(Source passage Opens)

If the number of days you can work out each week is constrained or if you value cardio training enough to do it 5+ days a week, you probably have to do both your lifting and your cardio exercises on the same days. It’s not ideal, but you can maximize the benefits of your workout if you do weights before cardio.
As PictureFit explains in the video above, the WHY largely comes down to glycogen. Glycogen is how your body stores glucose which it metabolizes quickly for energy. Both lifting and cardio require glycogen, but your lifting routine will suffer most from a lack of glycogen stores because lifting requires quick burst of energy whereas cardio is more of a slow burn. Because cardio’s glycogen burn is slow and steady you can train your body to perform cardio with low glycogen levels, there’s actually evidence out there that this may even increase your performance over time.
Another factor at play is the body’s production of the enzyme mTOR which is essential for muscle growth. Your body produces the enzyme when you lift weights, but AMPK, an enzyme produced during low-intensity exercise, like cardio, inhibits mTOR. If you do cardio first, AMPK can decrease the amount of mTOR you produce when you lift. Basically, cardio first = less gains.
The last factor to consider is fatigue. Cardio leaves your body fatigued which compromises your muscle’s ability to perform. Your heart will also be worn out, which affects nutrient and oxygen delivery to the muscles. Cardio first can also lead to mental and CNS fatigue which can mean danger when you’re lifting heavy stuff.
I’ve found over the years that cardio first is a no-brainer for me. If I ride first I have nothing left for weight lifting, but if I lift first I find I can function on the bike and get in a good workout just fine. It takes a week or two to get your body used to the idea, but once it’s adjusted it works great. There’s no going back once you do weights before cardio.

(Source passage Closes)

- _Try it_
Retype the section of the passage on lifting before cardio that starts with the words containing "The last factor" and finishes with "once you do weights before cardio.".

(Dataset extract Opens)

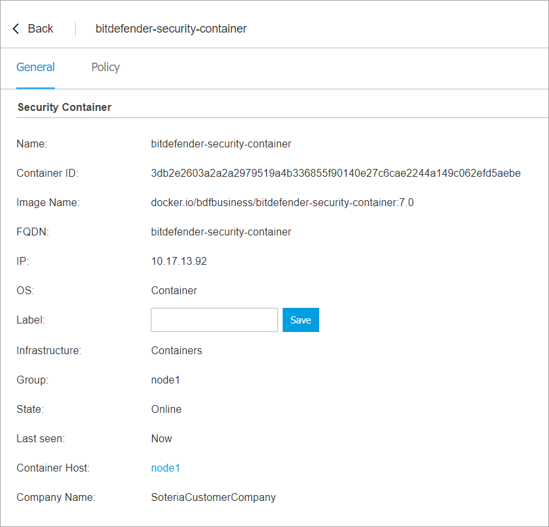Click the bitdefender-security-container page title
Screen dimensions: 549x527
click(x=171, y=29)
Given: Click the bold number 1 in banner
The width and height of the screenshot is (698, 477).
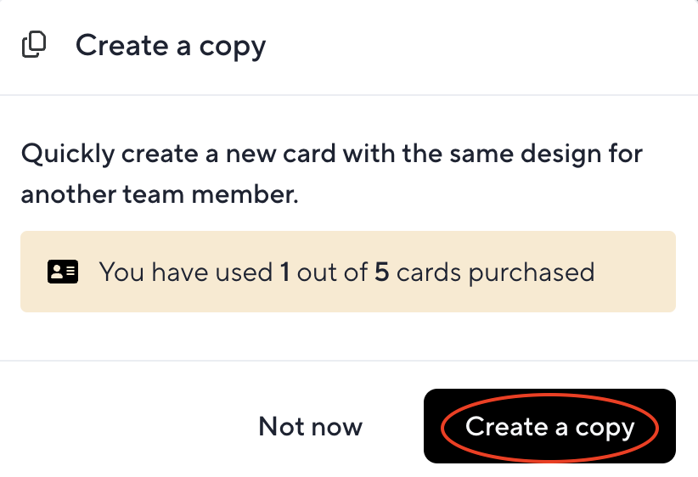Looking at the screenshot, I should 285,272.
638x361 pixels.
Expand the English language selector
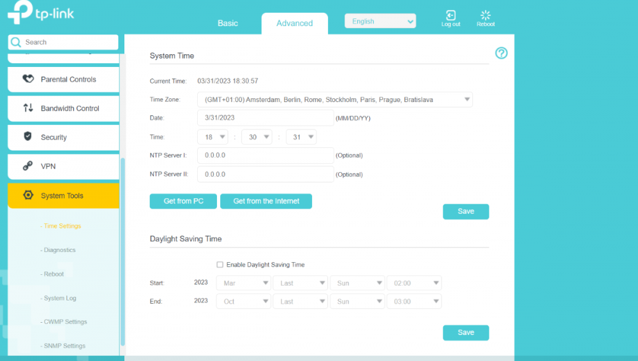tap(380, 21)
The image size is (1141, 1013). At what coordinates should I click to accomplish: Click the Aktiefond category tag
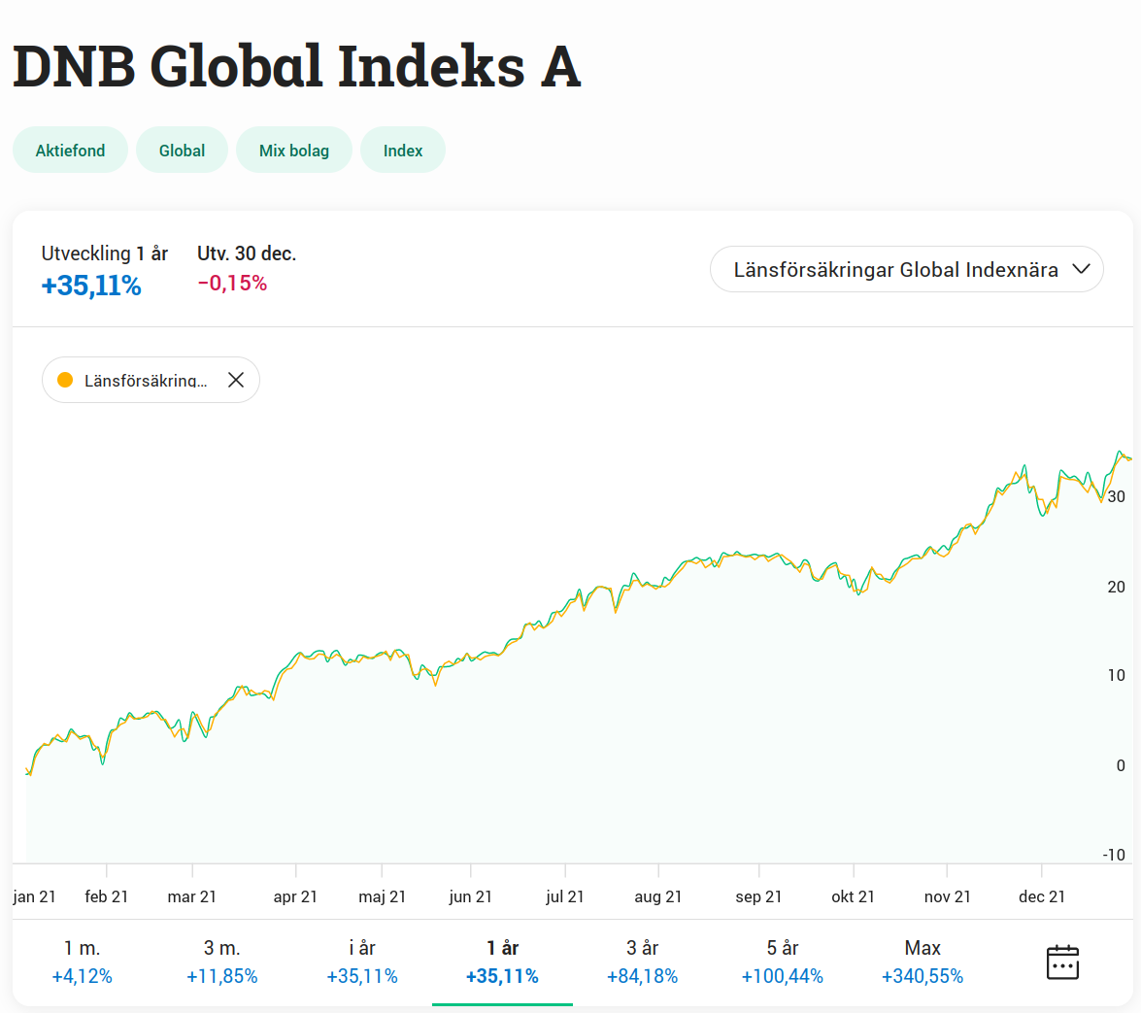pos(70,151)
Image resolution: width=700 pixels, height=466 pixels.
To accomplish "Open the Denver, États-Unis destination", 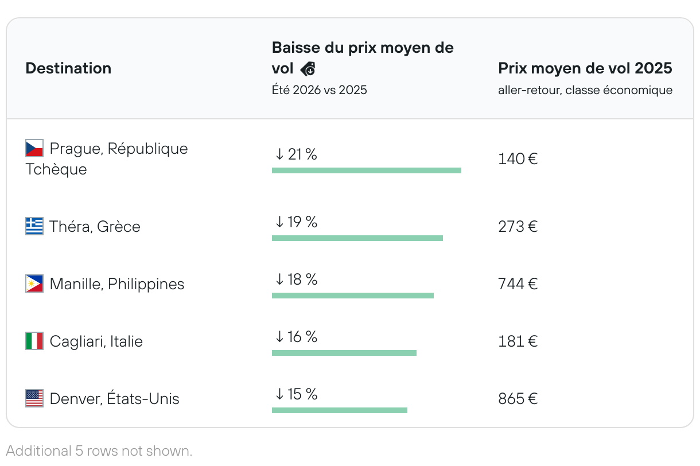I will (x=114, y=399).
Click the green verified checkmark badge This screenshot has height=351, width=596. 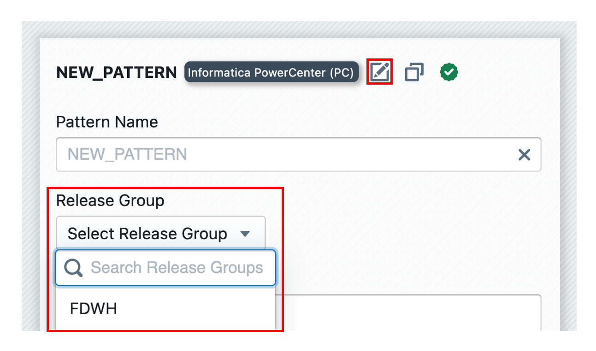[x=448, y=72]
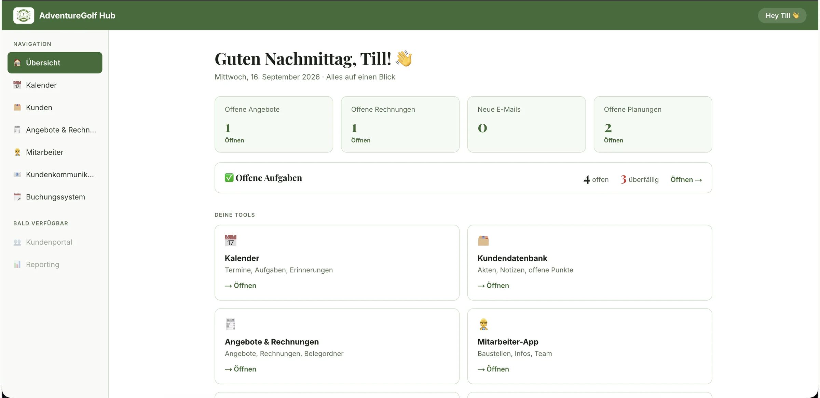Click the AdventureGolf Hub logo icon

(24, 15)
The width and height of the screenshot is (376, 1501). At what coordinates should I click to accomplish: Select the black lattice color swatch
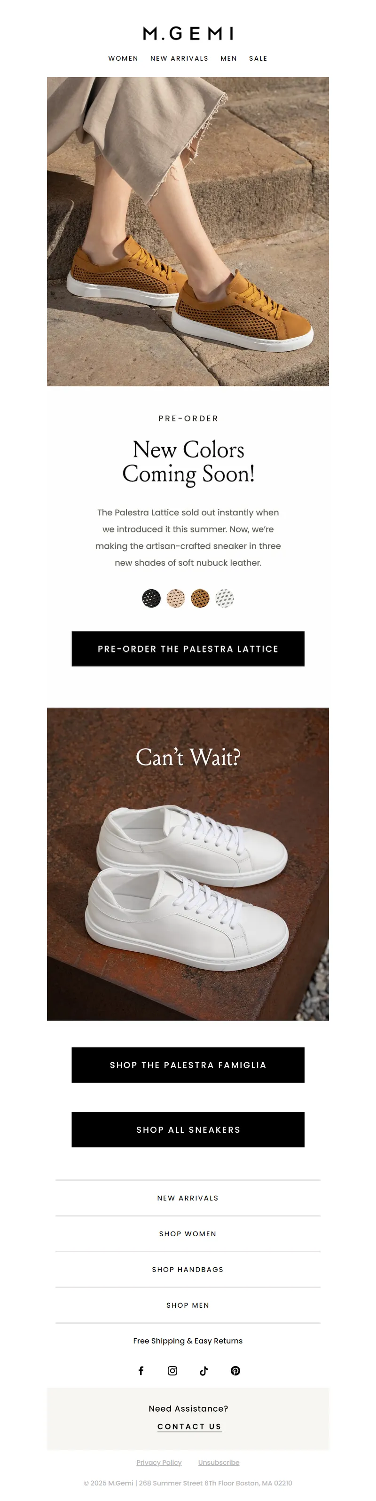coord(151,598)
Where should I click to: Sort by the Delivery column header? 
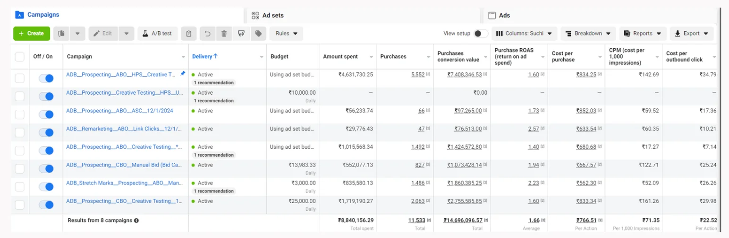click(205, 56)
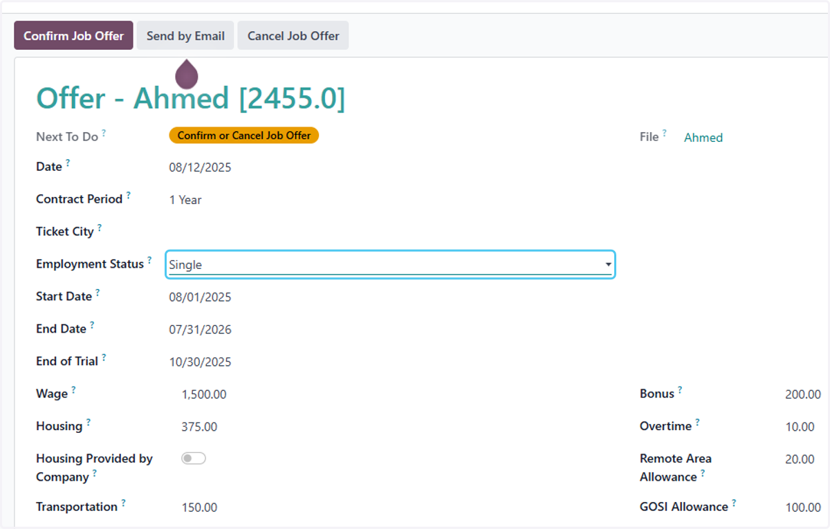This screenshot has height=529, width=830.
Task: Cancel the job offer
Action: [293, 35]
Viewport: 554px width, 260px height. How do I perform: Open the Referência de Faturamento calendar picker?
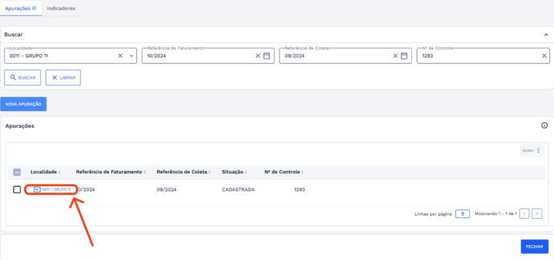(x=267, y=56)
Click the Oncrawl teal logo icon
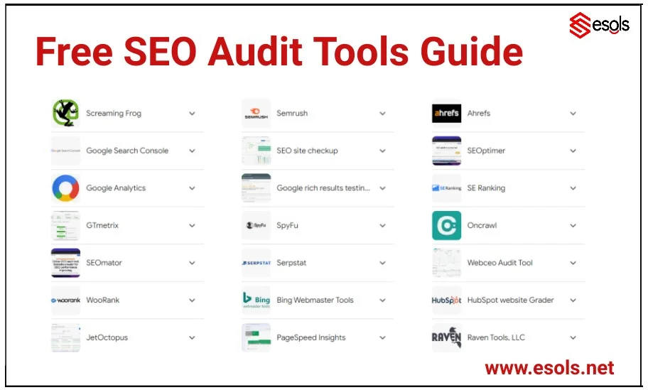Screen dimensions: 648x390 446,226
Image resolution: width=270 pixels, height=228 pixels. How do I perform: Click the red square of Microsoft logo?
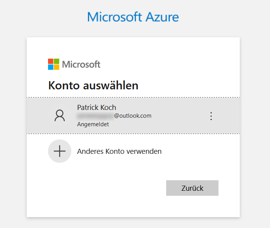[x=51, y=61]
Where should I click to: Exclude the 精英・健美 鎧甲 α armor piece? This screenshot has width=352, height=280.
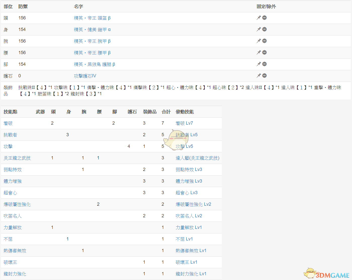coord(264,29)
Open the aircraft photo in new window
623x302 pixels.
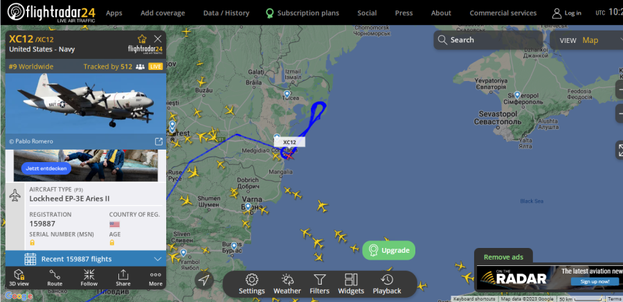point(158,141)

(Dataset extract Closes)

- _Solution to this exercise_
The last factor to consider is fatigue. Cardio leaves your body fatigued which compromises your muscle’s ability to perform. Your heart will also be worn out, which affects nutrient and oxygen delivery to the muscles. Cardio first can also lead to mental and CNS fatigue which can mean danger when you’re lifting heavy stuff.
I’ve found over the years that cardio first is a no-brainer for me. If I ride first I have nothing left for weight lifting, but if I lift first I find I can function on the bike and get in a good workout just fine. It takes a week or two to get your body used to the idea, but once it’s adjusted it works great. There’s no going back once you do weights before cardio.